Suppose that I have this dataset that shows how many items (i.e., Item A, B, and C) are sold in three stores (i.e., Store 1, 2, and 3) between year 2020 to 2021. The dataset looks similar to the table below:
Initial_Data = data.frame(Year= c(2020, 2020, 2020, 2021, 2021, 2021, 2020, 2020, 2020, 2021, 2021, 2021,2020, 2020, 2020, 2021, 2021, 2021),
Stores = c('Store 1', 'Store 1', 'Store 1', 'Store 1', 'Store 1', 'Store 1', 'Store 2', 'Store 2', 'Store 2', 'Store 2', 'Store 2', 'Store 2', 'Store 3', 'Store 3', 'Store 3', 'Store 3', 'Store 3', 'Store 3'),
Items = c('A', 'B', 'C', 'A', 'B', 'C', 'A', 'B', 'C', 'A', 'B', 'C', 'A', 'B', 'C', 'A', 'B', 'C'),
`Units Sold` = c(67, 32, 11, 0, 0, 0, 54, 0, 9, 71, 36, 12, 0, 0, 0, 45, 28, 7)
)
Let's say that there has been a glitch in the system that caused some stores to report 0 units sold for ALL items (for example, store 1 in 2021 and store 2 in 2020 reported 0 units sold for all three items). So I want to "flag/identify" these stores to investigate them further. Note that I am only interested in stores that reported zero units sold for ALL THREE ITEMS. For example, store 2 in 2020 reports 0 units sold for item B, but I do not care about that.

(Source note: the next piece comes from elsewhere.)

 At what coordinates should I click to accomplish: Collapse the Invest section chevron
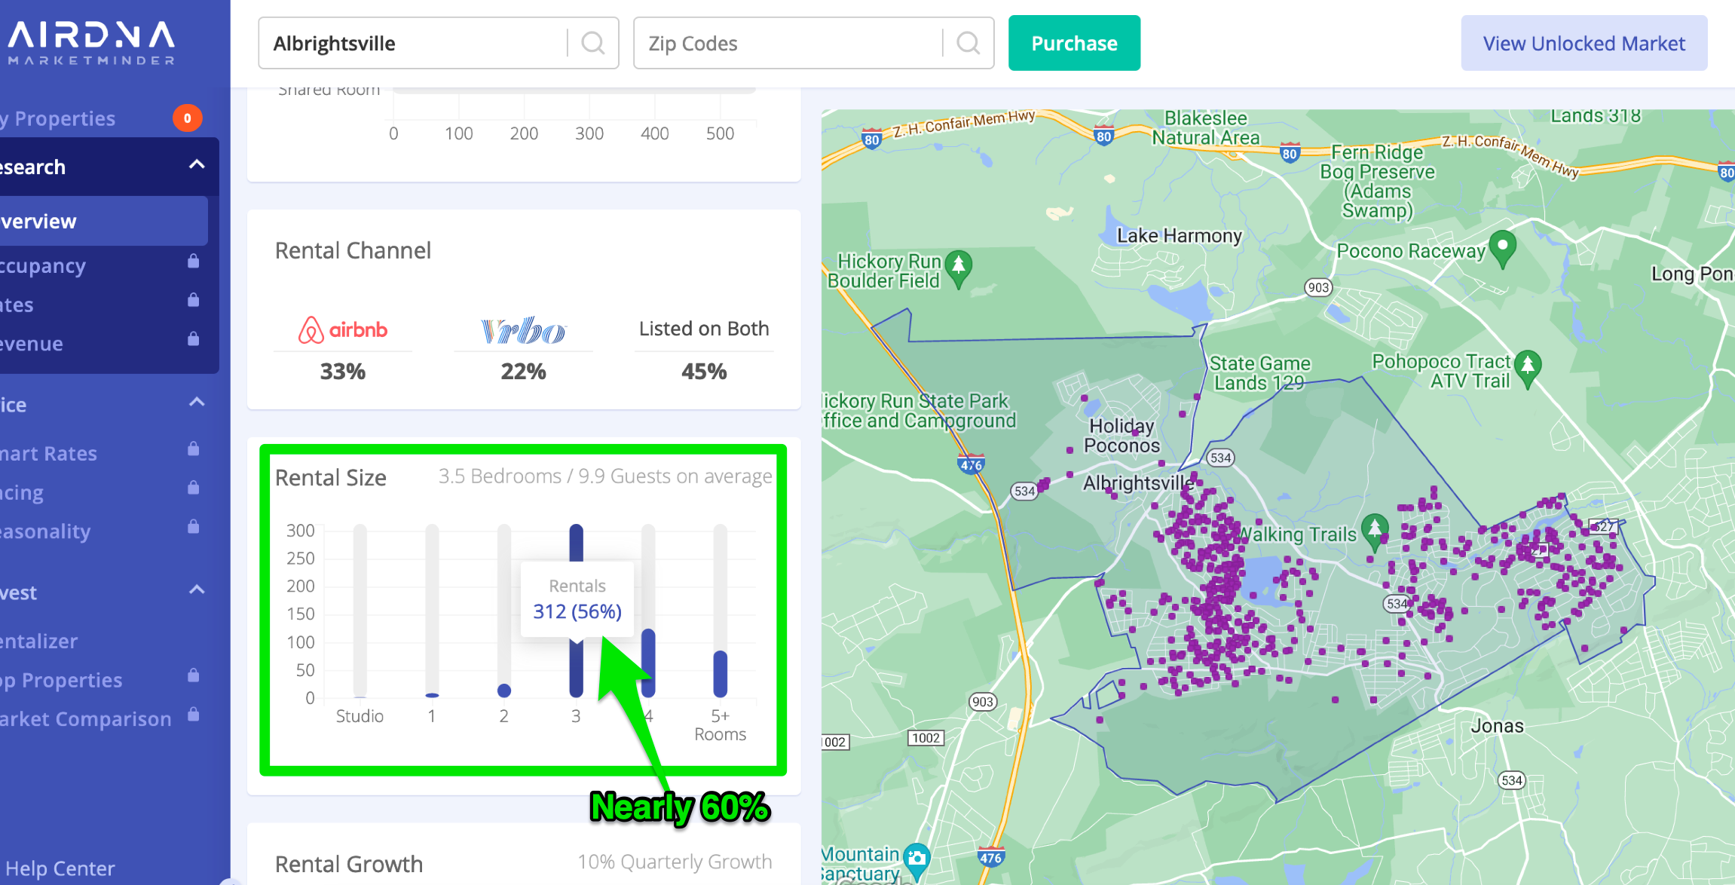point(197,590)
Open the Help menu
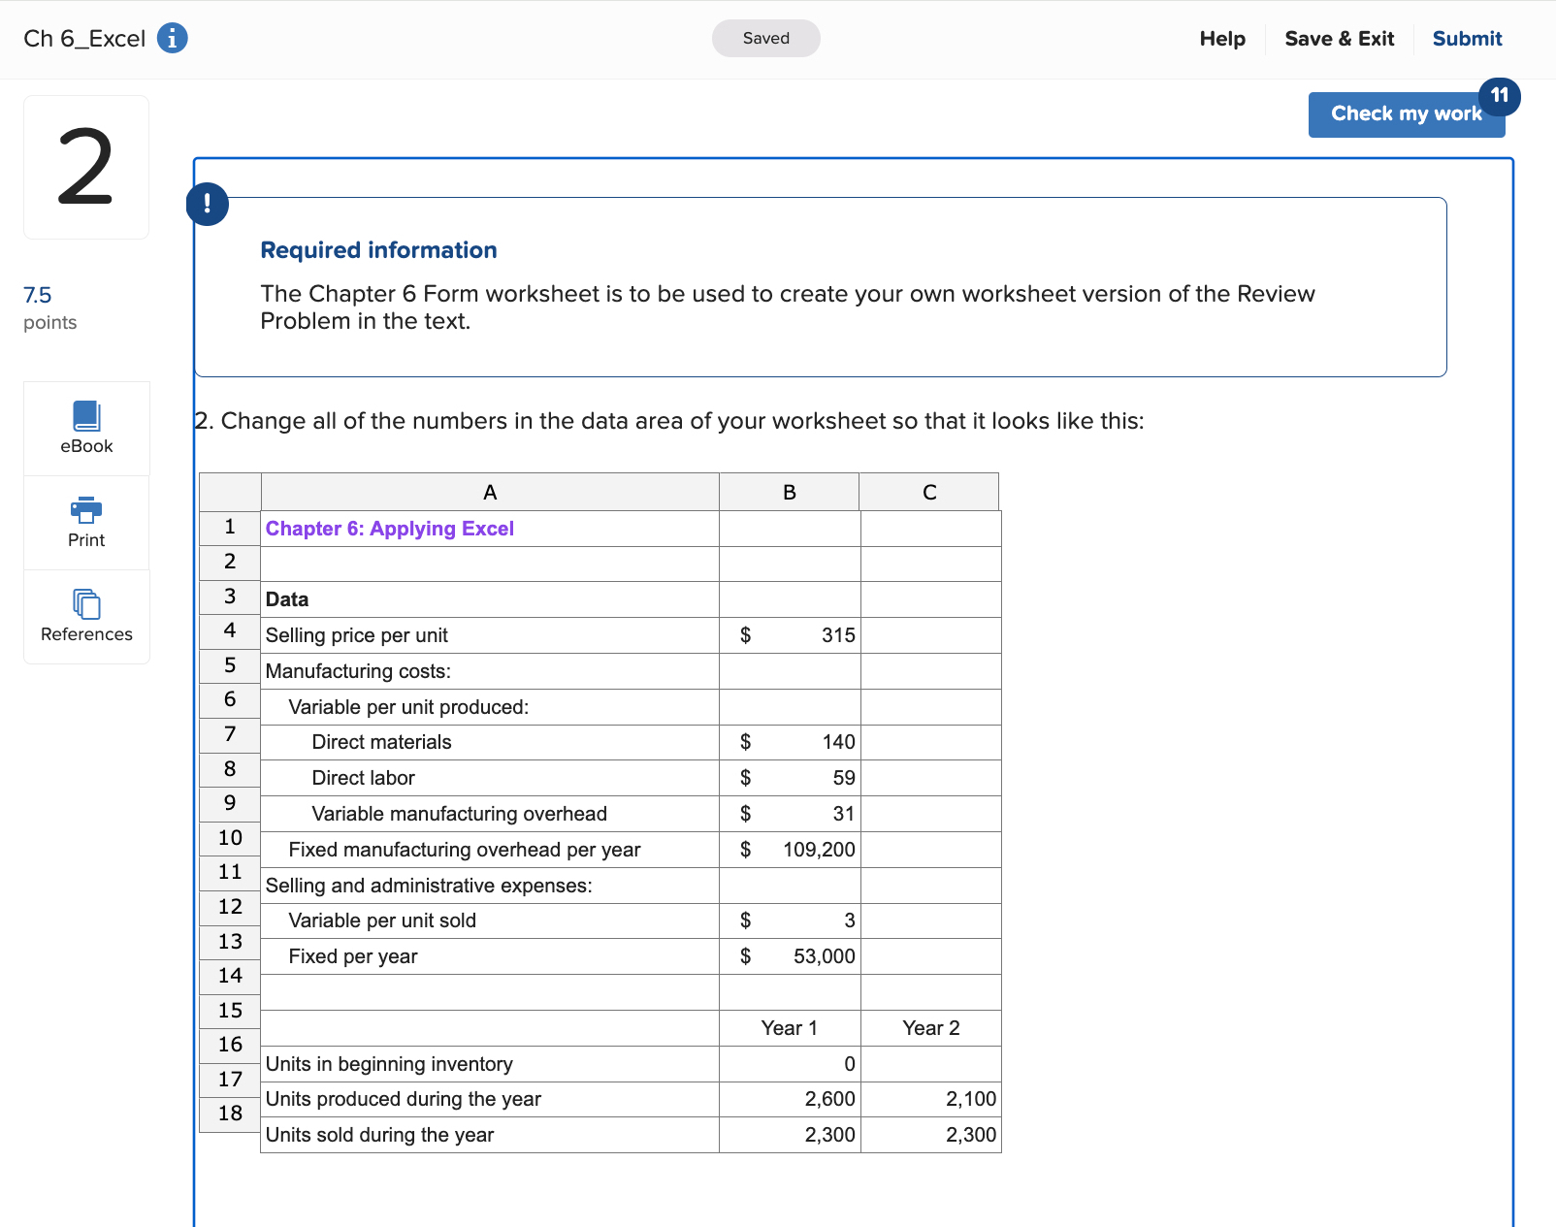The width and height of the screenshot is (1556, 1227). point(1221,38)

So the resulting table should look something like:
Final_Data = data.frame(Year= c(2020, 2020, 2020, 2021, 2021, 2021, 2020, 2020, 2020, 2021, 2021, 2021,2020, 2020, 2020, 2021, 2021, 2021),
Stores = c('Store 1', 'Store 1', 'Store 1', 'Store 1', 'Store 1', 'Store 1', 'Store 2', 'Store 2', 'Store 2', 'Store 2', 'Store 2', 'Store 2', 'Store 3', 'Store 3', 'Store 3', 'Store 3', 'Store 3', 'Store 3'),
Items = c('A', 'B', 'C', 'A', 'B', 'C', 'A', 'B', 'C', 'A', 'B', 'C', 'A', 'B', 'C', 'A', 'B', 'C'),
`Units Sold` = c(67, 32, 11, 0, 0, 0, 54, 0, 9, 71, 36, 12, 0, 0, 0, 45, 28, 7),
Check = c('Fine', 'Fine', 'Fine', 'Check', 'Check', 'Check', 'Fine', 'Fine', 'Fine', 'Fine', 'Fine', 'Fine', 'Check', 'Check', 'Check', 'Fine', 'Fine', 'Fine')
)
The actual dataset that I'm using represents dozens of stores with more than 10 items and covers multiple years. So it's impossible to check them manually like the example above. That being said, it would be great if your solution could be as "flexible" or "general" as possible. That is, it shouldn't be too "rigid" that it cannot be modified at all and can only be used to address the table above.
Thank you!
CodePudding user response:
Seems like you just need you need to group the df by the year and store and then run some logic. Try:
library(dplyr)
Initial_Data |>
group_by(Stores, Year) |>
mutate(Check = if(all(Units.Sold == 0)) "Check" else "Fine")